Administered Funds: 
Funds qualify for authorisation as Administered funds if they have an administrator licensed under Part III of the Act and:


  • Require participants to invest a minimum amount of $50,000; or 
  •  A Fund listed on a Stock Exchange recognised by the Authority for the purpose of Section II of the Act
Specified Jurisdiction Funds:


For a fund to qualify for authorisation as a specified jurisdiction fund, the Minister of Finance, by Order, recognises:

                      i.        the jurisdiction, outside Bermuda, in which the fund operates; and

                    ii.        a particular law, or particular set of laws, of such jurisdiction as applicable to such fund.

The fund must also satisfy the requirements set out in the Investment Funds (Specified Jurisdiction Fund) (Japan) Rules 2012.
Standard Funds:
A fund qualifies as a Standard fund if it does not fit within any other class of fund. Such funds are not restricted to sophisticated investors and may include a more significant retail element among their investors. Consequently they are subject to more comprehensive and regulation and supervision.
Registered Funds
Upon registration, funds are classified as one of the following:


Private Funds:


Funds are considered Private under the Act if the number of participants does not exceed 20 persons and the fund does not promote itself by communicating invitations or inducements to the public generally. 
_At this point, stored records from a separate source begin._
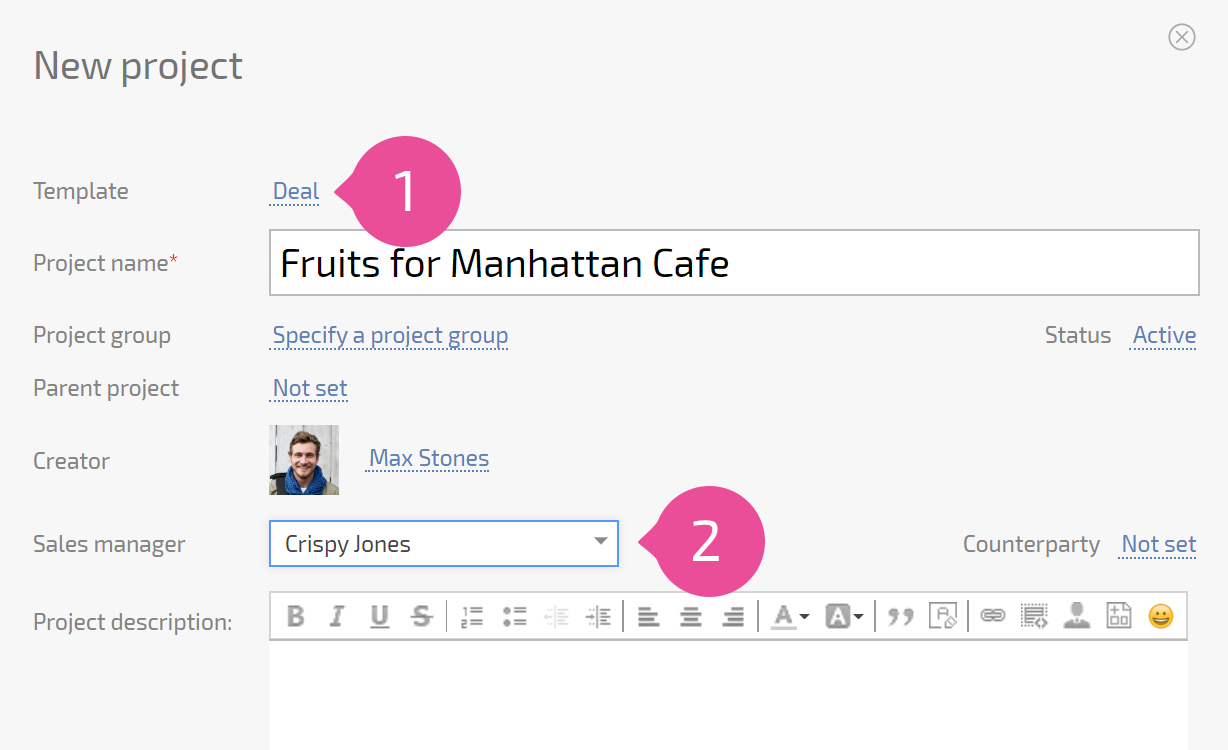Click Specify a project group link
The image size is (1228, 750).
tap(390, 335)
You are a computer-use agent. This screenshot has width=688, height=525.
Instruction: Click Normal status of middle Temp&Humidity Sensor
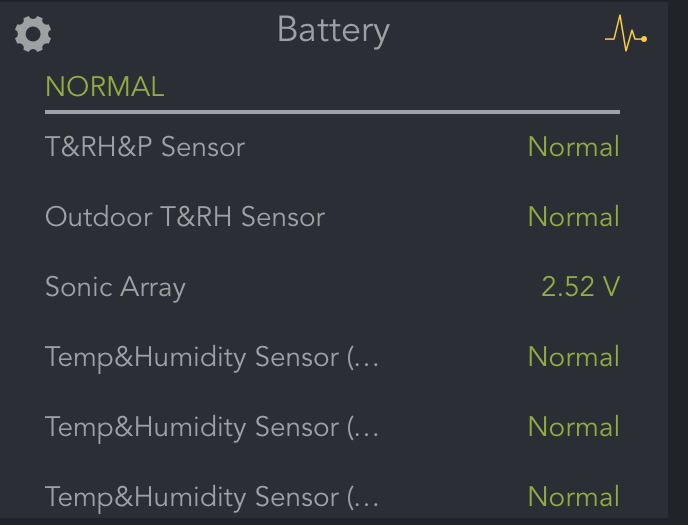pyautogui.click(x=573, y=427)
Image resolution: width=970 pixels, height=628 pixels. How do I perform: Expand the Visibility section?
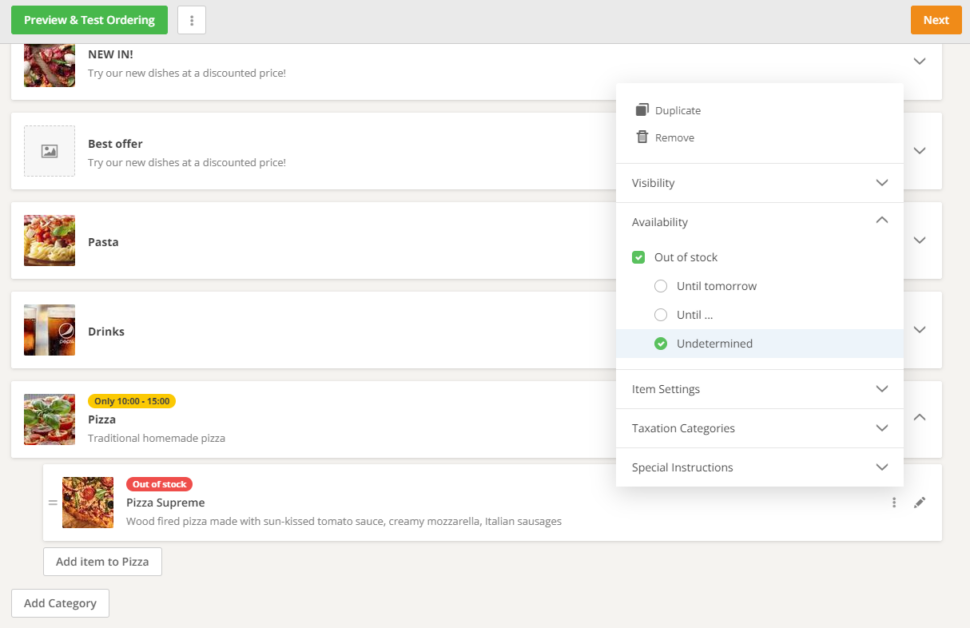point(758,183)
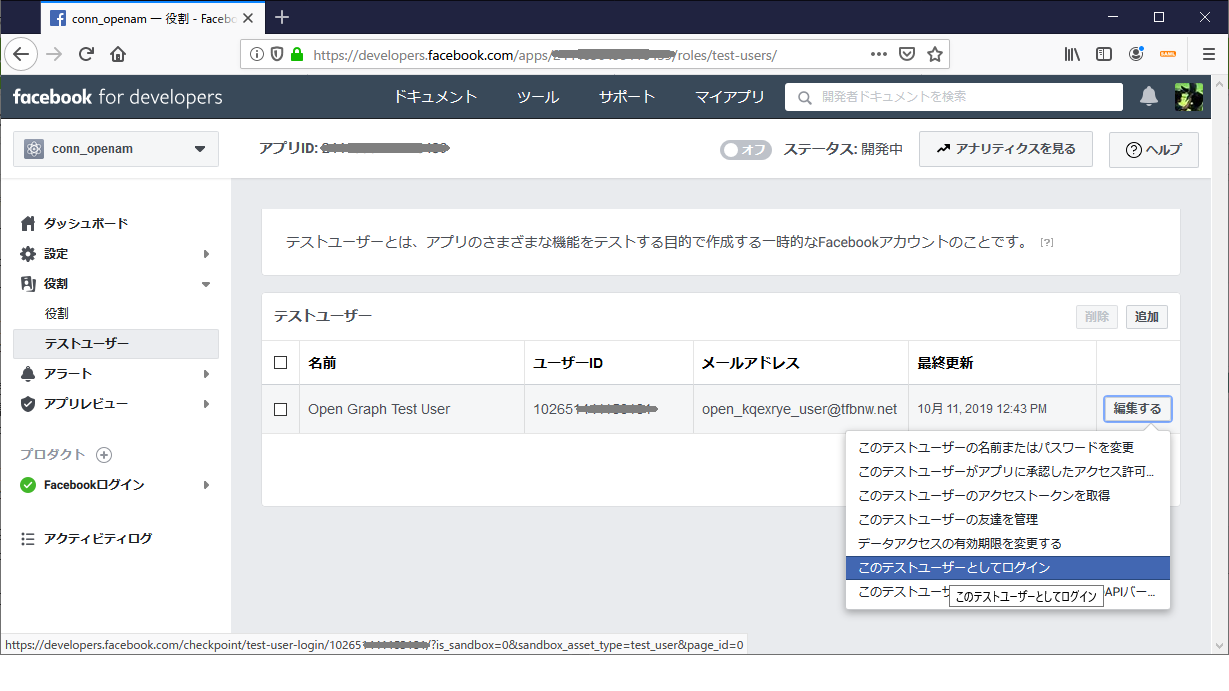Viewport: 1229px width, 691px height.
Task: Select the checkbox beside Open Graph Test User
Action: [281, 408]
The operator of a Private fund is required to appoint a local service provider authorised and regulated by the Authority and appoint a Custodian to ensure safekeeping of the fund’s assets.
Professional Class A and Class B Funds:
An Investment Fund, which satisfies the criteria set out in section 6A(2) of the Act, may apply to the Authority to be registered as a Professional Class A fund while an Investment Fund which satisfies the criteria set out in section 7(2) of the Act may apply to the Authority to be registered as a Professional Class B fund.
The criteria that must be satisfied for both classes, as detailed in sections 6A(2) and 7(2), are:
     i.        the fund must be open to qualified participants as defined under section 9(2) and 9(3) of the Act;
    ii.        the operator of the fund has appointed an officer, trustee or representative resident in Bermuda who has authority to access the books and records of the fund;
   iii.        the operator of the fund has appointed the following service providers to the fund—
  • an investment manager;
  •  fund administrator;
  • registrar;
  • an auditor; and
  • a custodian or prime broker; and
   iv.        the financial statements of the fund are prepared in accordance with any one of the following standards—
(i)   International Financial Reporting Standards (“IFRS”);
(ii)  Generally Accepted Accounting Principles (“GAAP”) in Bermuda, Canada, the United Kingdom or the United States of America; or
(iii) any such other GAAP as the Authority may recognise.
The qualification criteria differs between the two classes as it relates to the appointment of the investment manager.  Professional Class A funds must appoint an investment manager for the fund who is either:
(i)           licensed under the Investment Business Act 2003;
(ii)          authorised or licensed by a foreign regulator recognised by the Authority; or
(iii)         carrying on business in or from Bermuda or in a jurisdiction recognised by the Authority, being a person who
A.    has gross assets under management of an amount that is not less than $100 million; or
B.    is a member of an investment management group that has consolidated gross assets under management of an amount that is not less than $100 million;


The Authority has certain powers under that Act to require information and documents from any financial institution.  As such, Registered funds are required to submit an AML Registration form which provides the Authority with certain contact details for the fund, especially the Compliance Officer and Money Laundering Reporting Officer.  A copy of the fund’s AML/ATF Policies and procedures must be submitted with the form.